Si bien el PFS es de reciente data, la securitización de la frontera sur que divide administrativamente a Centroamérica y a Norteamérica corresponde más bien a una serie de políticas implementadas por el Gobierno mexicano que se comienzan a gestar a partir de inicios de la década anterior.

Del sexenio de Vicente Fox destaca la puesta en marcha del llamado Plan Sur, el cual ya empezó a fijar su atención en torno a la inmigración indocumentada proveniente del istmo a la vez que comenzó un proceso escalonado de militarización de la frontera por las tres vías: terrestre, aérea y marítima. En gran parte, la implementación de este programa respondía al interés del Gobierno mexicano para la flexibilización de las políticas estadounidenses para con la inmigración proveniente de su vecino del sur. Pocos meses después de la puesta en marcha del Plan Sur, se produjeron los ataques de septiembre de 2001, ocasionando un giro en la política exterior de control migratorio en los Estados Unidos y por lo tanto la redefinición de la migración como asunto de seguridad nacional (Sandoval, 2015: 53).

El contexto del aumento exponencial de la migración de centroamericanos hacia el norte no puede ser entendido sin tomar en cuenta los factores estructurales y contextuales que han potenciado la misma. Durante la década de los ochenta, Centroamérica dejó su condición de “patio trasero” y se convirtió en un escenario central para los Estados Unidos sobre todo en lo referente al combate contra la insurgencia revolucionaria envalentonada a raíz del triunfo de la Revolución Sandinista en 1979. Hoy día es ampliamente conocido el gran despliegue de financiamiento y capacitación efectuado por la Administración Reagan (1981-1989) a las fuerzas armadas de Guatemala, El Salvador y Honduras, principalmente para el combate a los focos guerrilleros y a la avanzada de la influencia soviética en la región.

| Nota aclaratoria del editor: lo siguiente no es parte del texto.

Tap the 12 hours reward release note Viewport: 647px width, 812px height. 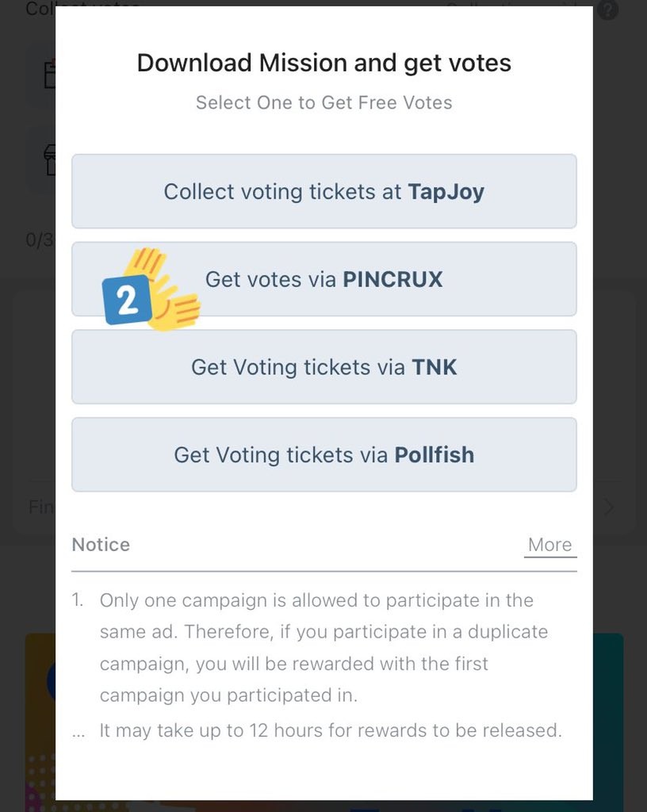(330, 730)
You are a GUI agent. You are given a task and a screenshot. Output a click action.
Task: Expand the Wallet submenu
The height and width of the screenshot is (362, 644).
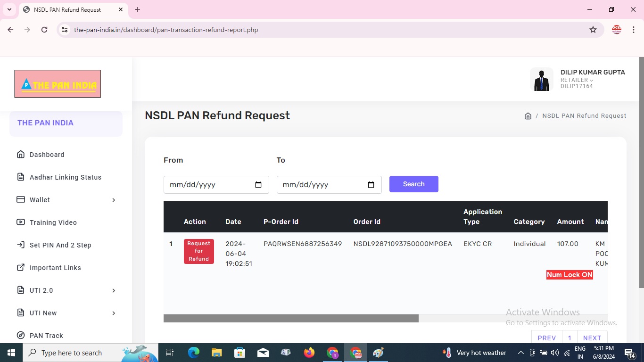[x=114, y=200]
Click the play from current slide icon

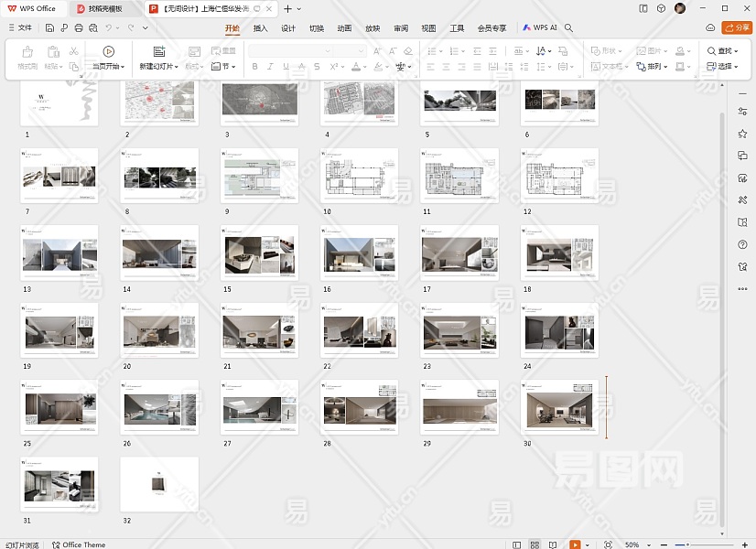(108, 51)
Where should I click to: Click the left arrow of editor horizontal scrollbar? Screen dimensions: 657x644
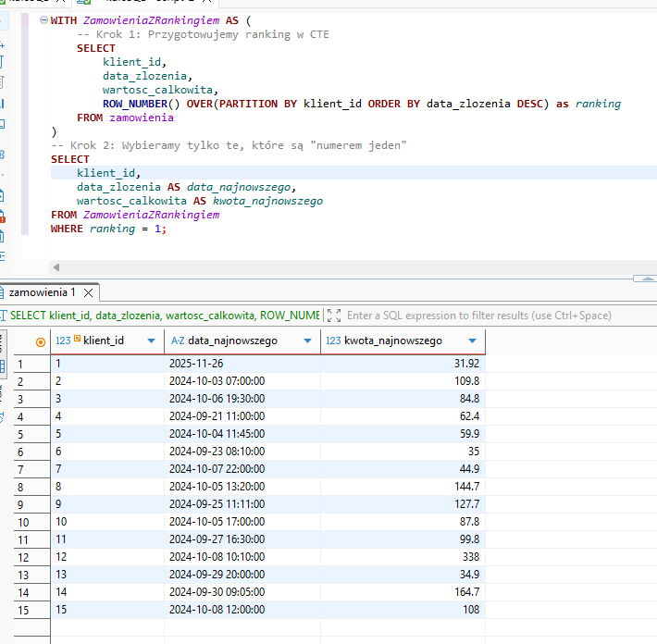click(x=56, y=266)
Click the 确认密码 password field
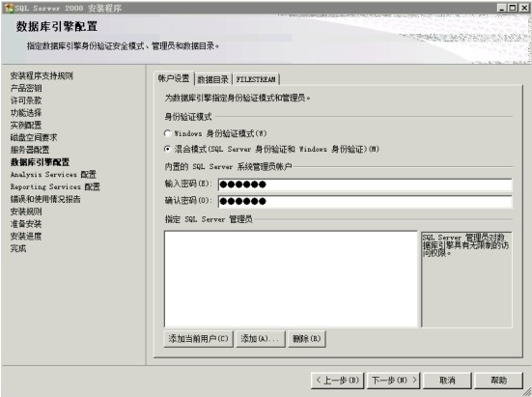The height and width of the screenshot is (397, 532). 365,201
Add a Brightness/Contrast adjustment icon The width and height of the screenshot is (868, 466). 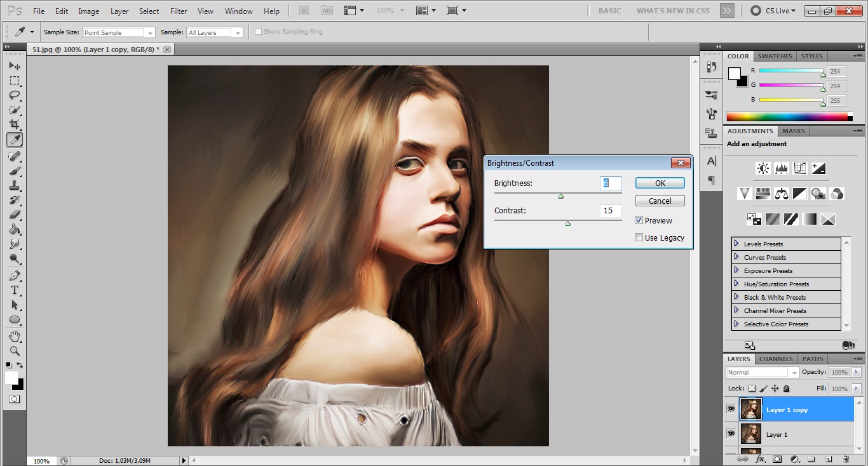pos(763,168)
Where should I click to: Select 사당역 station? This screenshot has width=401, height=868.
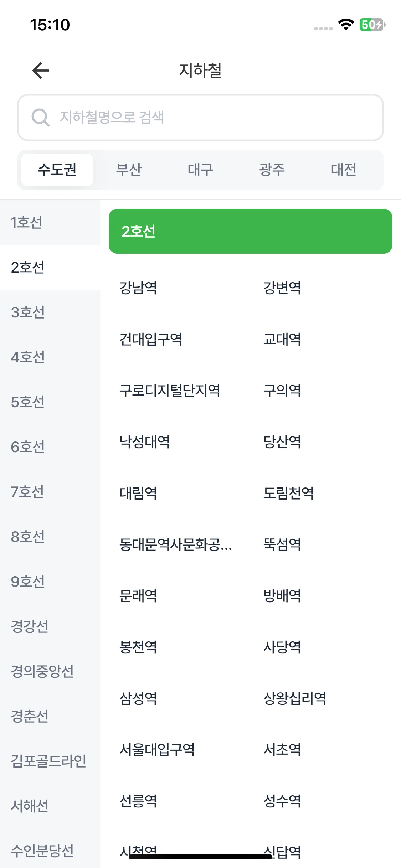(x=282, y=647)
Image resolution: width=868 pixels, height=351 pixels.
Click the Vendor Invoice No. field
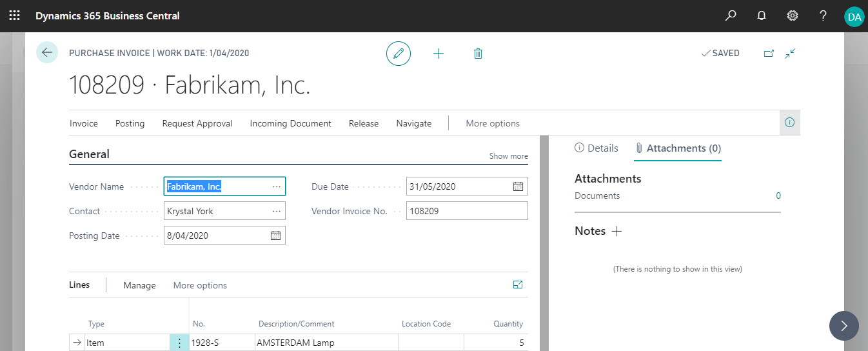tap(466, 211)
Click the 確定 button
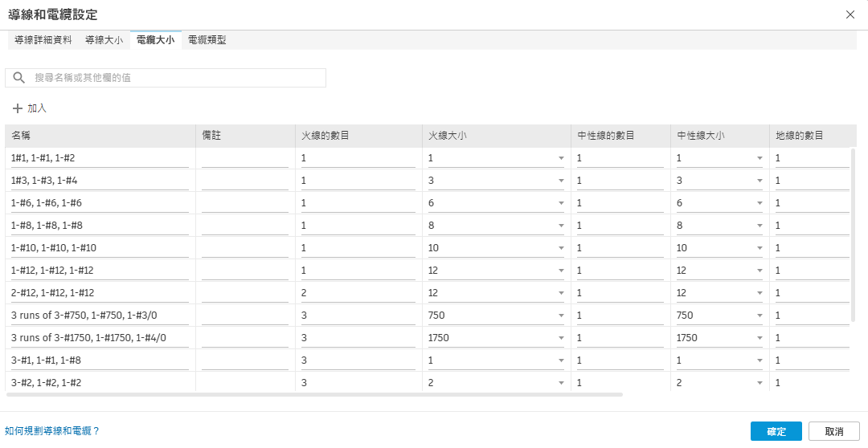The height and width of the screenshot is (448, 868). [776, 431]
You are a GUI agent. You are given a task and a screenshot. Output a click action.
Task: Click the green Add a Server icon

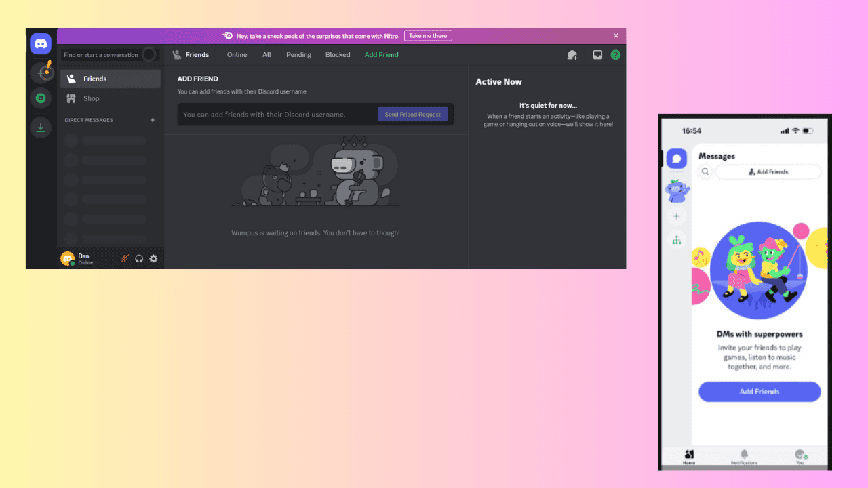click(x=41, y=71)
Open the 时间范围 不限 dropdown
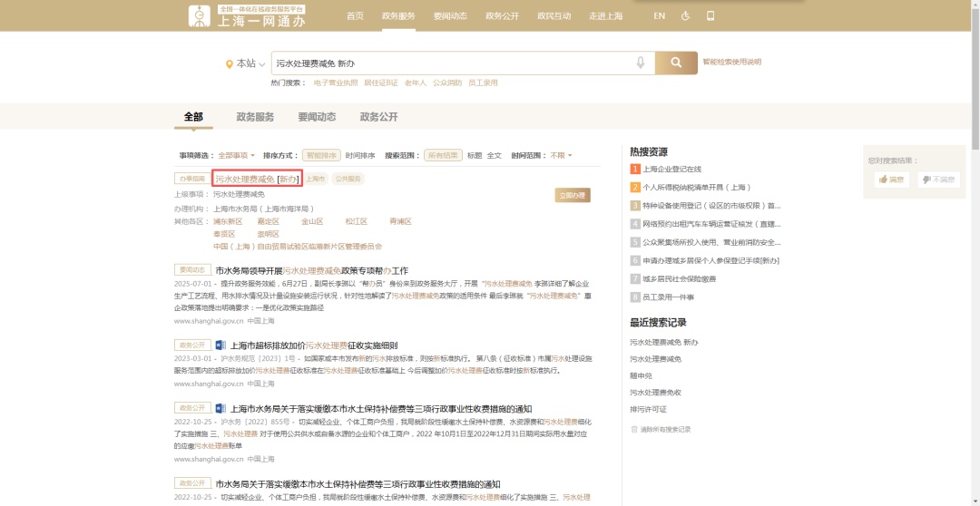The width and height of the screenshot is (980, 506). (x=561, y=155)
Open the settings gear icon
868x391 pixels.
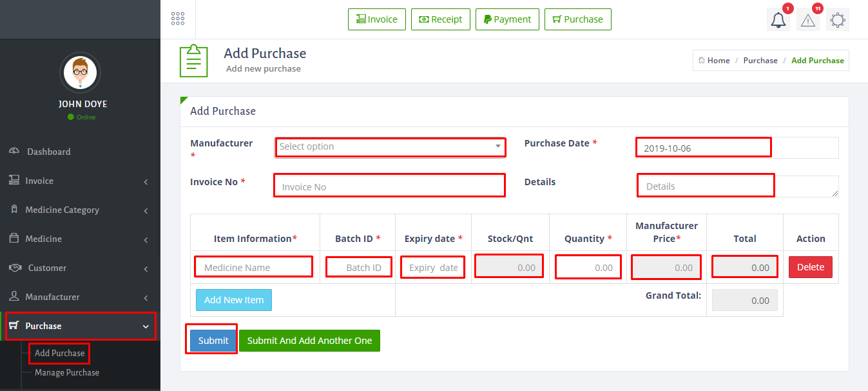(838, 20)
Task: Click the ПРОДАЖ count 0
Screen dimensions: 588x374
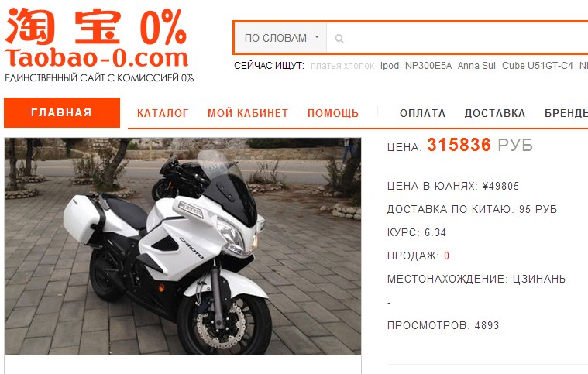Action: (x=447, y=256)

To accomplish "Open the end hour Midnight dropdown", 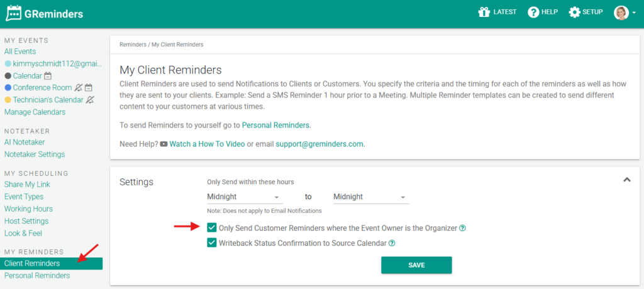I will click(370, 197).
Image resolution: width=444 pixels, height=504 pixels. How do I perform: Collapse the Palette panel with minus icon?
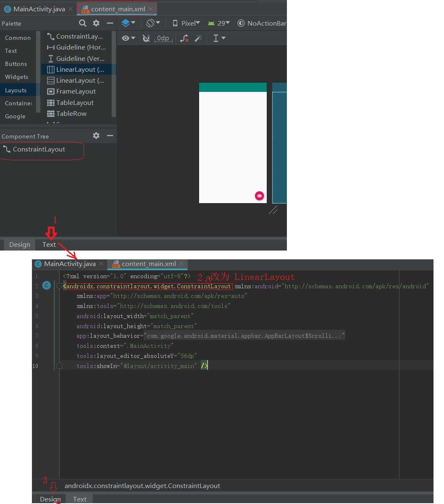[110, 23]
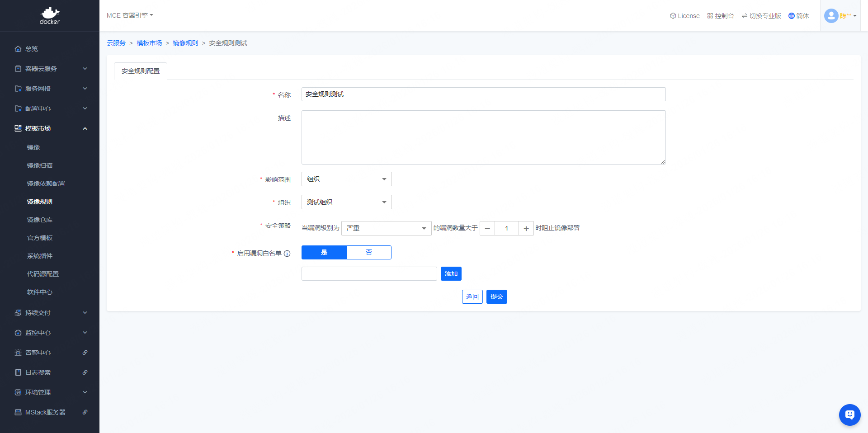868x433 pixels.
Task: Open the vulnerability level 严重 dropdown
Action: (386, 228)
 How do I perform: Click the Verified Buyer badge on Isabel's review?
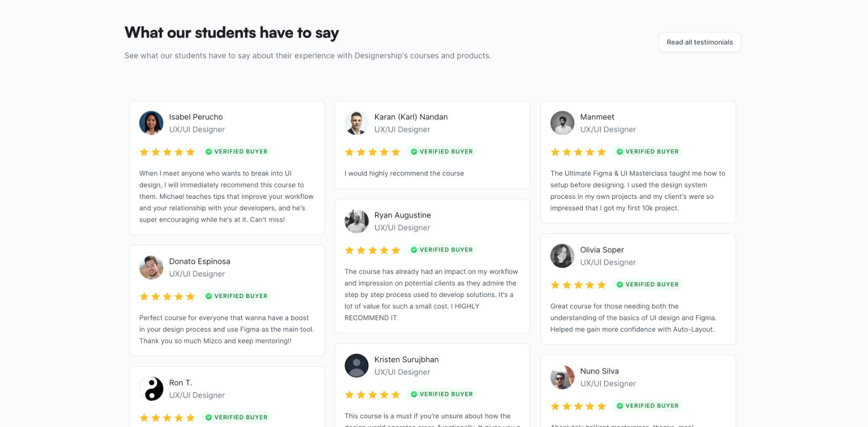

Pero, ¿a qué viene traer a colación lo anterior? La migración forzosa de centroamericanos en la actualidad forma parte de un proceso de rupturas, pero también de continuidades con respecto de los acontecimientos trágicos de la década de los ochenta. Como parte de las continuidades, se explicaría que el inicio y posterior aumento de la migración forzosa en la región vendría precedida en primer lugar de los genocidios perpetuados por las fuerzas armadas, sobre todo en Guatemala y El Salvador, los cuales ya comenzaron a motivar procesos de desplazamientos internos e intrarregionales. En segundo lugar, del proceso de descomposición social legado por los efectos y desplazamientos detonados durante la guerra centroamericana. Como parte de las rupturas vendría a tomarse en cuenta el periodo de pacificación de las guerrillas y una instauración de la democracia electoral en Centroamérica. No obstante, ya durante el periodo democrático han intervenido una serie de factores que han llevado a la migración forzosa a mutar en consonancia con los procesos de apertura comercial y de integración regional (Sandoval, 2015: 2-3).

Al contrario de lo que podría pensarse, la guerra civil terminó, pero la oleada de violencia se quedó. Hacia comienzos del presente siglo, las consecuencias del repliegue del Estado que ocasionaron notables aumentos en los índices de desigualdad, suelen plantearse como determinantes en el surgimiento de las pandillas en Centroamérica. Mario Zúñiga (2007: 89), quien ha investigado los casos de las pandillas surgidas en la región durante esta época, señala que no podrían entenderse de manera separada. Así, las agrupaciones afincadas en El Salvador Estados Unidos, Honduras, Guatemala y Chiapas, estarían compartiendo estrechos lazos tanto simbólicos como organizativos.

Se insiste en el tema de las pandillas en tanto Meyer y Ribando (2015) las ubican como un factor tomado a consideración durante la década de los noventa para la discusión y aprobación en 1996 de la Ley de Reforma de los Inmigrantes Ilegales y de la Responsabilidad del Inmigrante (IIRIRA) en el Congreso de los Estados Unidos. Con esta ley se buscó mejorar la deportación de inmigrantes en condición irregular que poseían antecedentes criminales de manera que se facilitara su deportación automática.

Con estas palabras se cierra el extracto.